New Video: The Surreal and Dreamy Visuals for Face + Heel’s “Pier Video”

Comprised of Luke Taylor and Sinead McMillan, Welsh duo Face + Heel have had their previously released work praised by several major media outlets and blogs including HillydillyPigeons and PlanesThe 405DummyThe Line of Best Fit, Notion and Crack Magazine for a sound that possesses elements of electro pop, dance music and indie rock. And the Welsh duo’s forthcoming Our Prince’s Quarry, slated for an April 15, 2016 release through the duo’s own label Dekalog OmniWare and distributed by Believe Digital Records will further cement Taylor and McMillan’s growing reputation for pop with an art school sheen — while thematically, the album delves into Taylor’s love/hate afford with his birthplace of Aberystwyth, Wales. As Taylor explains of the album both sonically and thematically “Some of the instrument choices and structures are there to reflect what I was listening to growing up in the 90s in West Wales. It’s both in love with the place and has a sense of resentment at how remote and marginal it is and how every street has a memory of growing up; good or bad.”

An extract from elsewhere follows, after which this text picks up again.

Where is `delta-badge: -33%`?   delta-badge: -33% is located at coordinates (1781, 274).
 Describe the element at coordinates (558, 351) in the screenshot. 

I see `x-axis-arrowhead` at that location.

The album’s opening track and latest single “Pier Video” is an ode to the art house video store in Taylor’s hometown; in fact, as Taylor notes “Some of the parts on the track were actually recorded onto a rental video from there that I never returned when I left.” Sonically, the duo pair propulsive kick drum percussion, distorted and twinkling piano chords, autoharp, plucked violin, strummed guitar and industrial clicking and clacking with Taylor’s plaintive vocals in a moody and ethereal song that sounds as though it draws from Radiohead‘s OK Computer and Kid A with an equally wistful and forlorn air; the sort of air that suggests the sense of loathing of being stuck somewhere in which your past hurts and ghosts are inescapable.

The recently released music video features grainy and glitchy VHS footage of the band performing and goofing off, superimposed by digitally shot video of a retro touchtone phone, of the woods presumably near Taylor’s hometown, glow sticks, glowing hula hoops and other surreal and random imagery. And in many ways, the video evokes a lingering fever dream.